VCAT challenge to Education Department
Posted by Secular on August 28, 2018
VCAT decision on the rights of children to be free from religious coercion in schools
The Secular Party sought to bring a case to the Human Rights division of the Victorian Civil & Administrative Tribunal, challenging the Education Department about the mistreatment of a girl in a state school. The case will now not be heard.
The case was about whether imposing a religion on a child in a school, without the informed and free consent of the child, in a way detrimental to the child, is discrimination against the child. VCAT on 27 August 2018 declined to rule on the case, based on a technicality.
The case was based on a girl who suffered cruel and inhumane treatment by having a religious dress code imposed on her in the heat of summer. This involved her wearing an additional layer of clothing, covering all except her face and hands, in extreme heat. No child would freely choose to suffer in this way. It cannot be the free choice of the child.
This case was not about preventing the practice of religion. It was about the welfare of children. This was not against freedom of religion. It was about upholding freedom of religion. Children are not born with a religious belief. Children can have religious beliefs imposed on them without choice and without consent. To do this in a school is wrong.

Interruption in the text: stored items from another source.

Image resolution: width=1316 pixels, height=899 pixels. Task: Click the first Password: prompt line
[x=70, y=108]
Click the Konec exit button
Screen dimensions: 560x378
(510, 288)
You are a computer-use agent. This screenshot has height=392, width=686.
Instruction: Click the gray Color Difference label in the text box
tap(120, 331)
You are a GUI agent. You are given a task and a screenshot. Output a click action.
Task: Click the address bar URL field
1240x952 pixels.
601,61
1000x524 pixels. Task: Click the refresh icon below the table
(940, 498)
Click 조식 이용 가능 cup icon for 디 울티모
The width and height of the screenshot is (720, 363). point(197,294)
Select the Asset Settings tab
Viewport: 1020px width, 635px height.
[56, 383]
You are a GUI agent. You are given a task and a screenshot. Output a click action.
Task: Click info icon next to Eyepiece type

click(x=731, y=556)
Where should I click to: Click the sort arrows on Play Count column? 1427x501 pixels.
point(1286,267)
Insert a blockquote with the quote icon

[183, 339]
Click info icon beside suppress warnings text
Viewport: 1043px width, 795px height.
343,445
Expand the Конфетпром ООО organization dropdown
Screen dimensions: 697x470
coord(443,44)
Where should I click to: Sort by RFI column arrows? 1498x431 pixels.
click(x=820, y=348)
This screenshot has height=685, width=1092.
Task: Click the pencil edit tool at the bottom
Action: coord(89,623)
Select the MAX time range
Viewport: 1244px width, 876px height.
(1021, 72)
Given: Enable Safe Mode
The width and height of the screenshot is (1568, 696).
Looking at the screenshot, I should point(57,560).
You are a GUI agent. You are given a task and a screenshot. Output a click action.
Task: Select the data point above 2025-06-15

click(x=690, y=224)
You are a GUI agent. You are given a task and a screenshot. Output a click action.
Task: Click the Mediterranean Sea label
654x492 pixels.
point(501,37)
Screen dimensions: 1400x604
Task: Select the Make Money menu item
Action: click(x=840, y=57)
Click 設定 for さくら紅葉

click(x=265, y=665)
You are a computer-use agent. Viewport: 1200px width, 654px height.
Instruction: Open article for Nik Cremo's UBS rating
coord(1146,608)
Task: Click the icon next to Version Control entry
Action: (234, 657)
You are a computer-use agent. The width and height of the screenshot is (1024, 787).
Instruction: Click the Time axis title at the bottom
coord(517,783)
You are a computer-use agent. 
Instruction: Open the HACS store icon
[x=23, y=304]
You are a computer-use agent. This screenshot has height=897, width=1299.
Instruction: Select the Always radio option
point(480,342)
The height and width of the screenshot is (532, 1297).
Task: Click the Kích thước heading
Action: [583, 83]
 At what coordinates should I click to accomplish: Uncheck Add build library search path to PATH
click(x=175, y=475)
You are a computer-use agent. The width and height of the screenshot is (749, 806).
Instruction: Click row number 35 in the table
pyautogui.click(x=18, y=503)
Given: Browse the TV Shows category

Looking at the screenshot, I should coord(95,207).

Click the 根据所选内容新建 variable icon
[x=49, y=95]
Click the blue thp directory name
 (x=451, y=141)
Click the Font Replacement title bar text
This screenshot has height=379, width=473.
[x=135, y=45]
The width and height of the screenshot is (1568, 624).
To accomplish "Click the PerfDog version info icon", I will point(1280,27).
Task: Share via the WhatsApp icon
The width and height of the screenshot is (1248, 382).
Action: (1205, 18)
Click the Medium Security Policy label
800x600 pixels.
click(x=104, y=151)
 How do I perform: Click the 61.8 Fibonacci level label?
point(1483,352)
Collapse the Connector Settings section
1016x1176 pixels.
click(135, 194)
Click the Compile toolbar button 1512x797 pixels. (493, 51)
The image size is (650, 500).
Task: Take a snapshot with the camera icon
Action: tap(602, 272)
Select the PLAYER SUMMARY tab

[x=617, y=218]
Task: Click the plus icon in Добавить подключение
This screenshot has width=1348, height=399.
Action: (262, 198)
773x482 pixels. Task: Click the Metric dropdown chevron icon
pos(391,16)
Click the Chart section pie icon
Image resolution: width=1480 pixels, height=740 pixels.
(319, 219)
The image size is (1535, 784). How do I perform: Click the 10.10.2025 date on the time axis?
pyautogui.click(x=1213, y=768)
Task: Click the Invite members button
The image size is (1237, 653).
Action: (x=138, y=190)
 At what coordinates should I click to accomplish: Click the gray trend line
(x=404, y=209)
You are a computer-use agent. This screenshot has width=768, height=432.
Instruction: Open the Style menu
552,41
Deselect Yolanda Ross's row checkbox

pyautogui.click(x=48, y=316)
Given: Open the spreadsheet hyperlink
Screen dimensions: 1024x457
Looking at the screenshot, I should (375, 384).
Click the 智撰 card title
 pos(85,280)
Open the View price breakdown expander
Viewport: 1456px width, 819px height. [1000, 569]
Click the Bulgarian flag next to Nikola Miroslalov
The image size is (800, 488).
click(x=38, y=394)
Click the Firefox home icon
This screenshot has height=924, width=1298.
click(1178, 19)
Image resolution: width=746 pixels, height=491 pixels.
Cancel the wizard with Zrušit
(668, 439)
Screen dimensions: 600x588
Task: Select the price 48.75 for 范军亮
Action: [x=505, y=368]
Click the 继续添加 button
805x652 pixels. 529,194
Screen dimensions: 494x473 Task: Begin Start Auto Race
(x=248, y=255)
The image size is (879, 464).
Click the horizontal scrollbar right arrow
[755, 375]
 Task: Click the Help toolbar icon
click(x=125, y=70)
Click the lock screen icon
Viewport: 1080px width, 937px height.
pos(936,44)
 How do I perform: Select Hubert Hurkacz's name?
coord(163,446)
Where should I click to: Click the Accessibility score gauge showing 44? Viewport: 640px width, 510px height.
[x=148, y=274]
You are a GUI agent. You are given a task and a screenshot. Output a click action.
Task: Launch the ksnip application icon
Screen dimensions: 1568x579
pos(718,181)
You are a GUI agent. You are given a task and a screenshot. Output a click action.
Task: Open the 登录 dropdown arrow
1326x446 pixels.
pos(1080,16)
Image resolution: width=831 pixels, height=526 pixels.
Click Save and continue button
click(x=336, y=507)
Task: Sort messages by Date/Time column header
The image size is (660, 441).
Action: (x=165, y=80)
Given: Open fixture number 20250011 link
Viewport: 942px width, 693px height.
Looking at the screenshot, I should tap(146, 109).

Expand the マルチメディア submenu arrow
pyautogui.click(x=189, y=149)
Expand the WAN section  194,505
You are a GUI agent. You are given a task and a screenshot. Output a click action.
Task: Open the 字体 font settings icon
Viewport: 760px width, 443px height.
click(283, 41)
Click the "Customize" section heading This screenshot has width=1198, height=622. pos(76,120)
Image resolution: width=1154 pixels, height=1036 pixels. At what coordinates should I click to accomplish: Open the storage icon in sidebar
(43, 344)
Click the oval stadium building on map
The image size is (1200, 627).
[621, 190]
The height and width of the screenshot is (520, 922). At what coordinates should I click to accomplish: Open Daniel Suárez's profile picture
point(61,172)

The most fundamental freedom of religion is the freedom to choose a religion. Without this, there is no freedom of religion. Children must have this choice.
For our society to turn a blind eye to the suffering of a child due to the imposition of religion in this way is a form of child abuse. We have ignored the suffering of children at the hands of religion for too long.
It was not just the cruelty of the dress code in extreme heat, and the associated health risks, that was discriminatory. Such clothing is an encumbrance, which is detrimental to the child’s physical development. It unnecessarily differentiates the child from others. It imposes psychological detriments. It imposes a mindset that inhibits critical and creative thinking. It limits the child’s educational development and opportunity.
This case sought to highlight another aspect of our treatment of children in schools that has been completely ignored: the human rights of the child. Every person has the right to freedom of thought, conscience and religion and the right to freedom from coercion in religion. A child is a person too. A child has these rights.
A five-year-old child is too young to have a freely formed religious belief. To coerce a child into forming a particular belief, particularly by means of inducing fear and guilt, is a breach of the rights of the child. Our society should not permit this to occur in schools.
The technicality concerned the issue of consent. The Secular Party argued that a small girl in this case could not be expected to give consent to our actions, against the wishes of the parents. The girl had not given consent to her mistreatment, we argued. We produced five witness statements from women who stated that when they were girls, they were dressed in this way and they did not approve it, did not like it, did not consent, and would have consented to someone trying to help them.
Despite this, the Tribunal ruled that without the explicit consent of the child concerned, the Secular Party’s application could not proceed. Thus the substantive issues regarding discrimination against the child, and the breach of the rights of the child were not considered.
However, the case is still strong that discrimination does exist and that the rights of the child have been breached. These issues remain to be tested in any court. We are now perhaps at least a step closer to having these issues resolved.
The Secular Party remains committed to a more humane and rational treatment of children in our schools. We will continue to fight for this in our advocacy and in our political campaigns.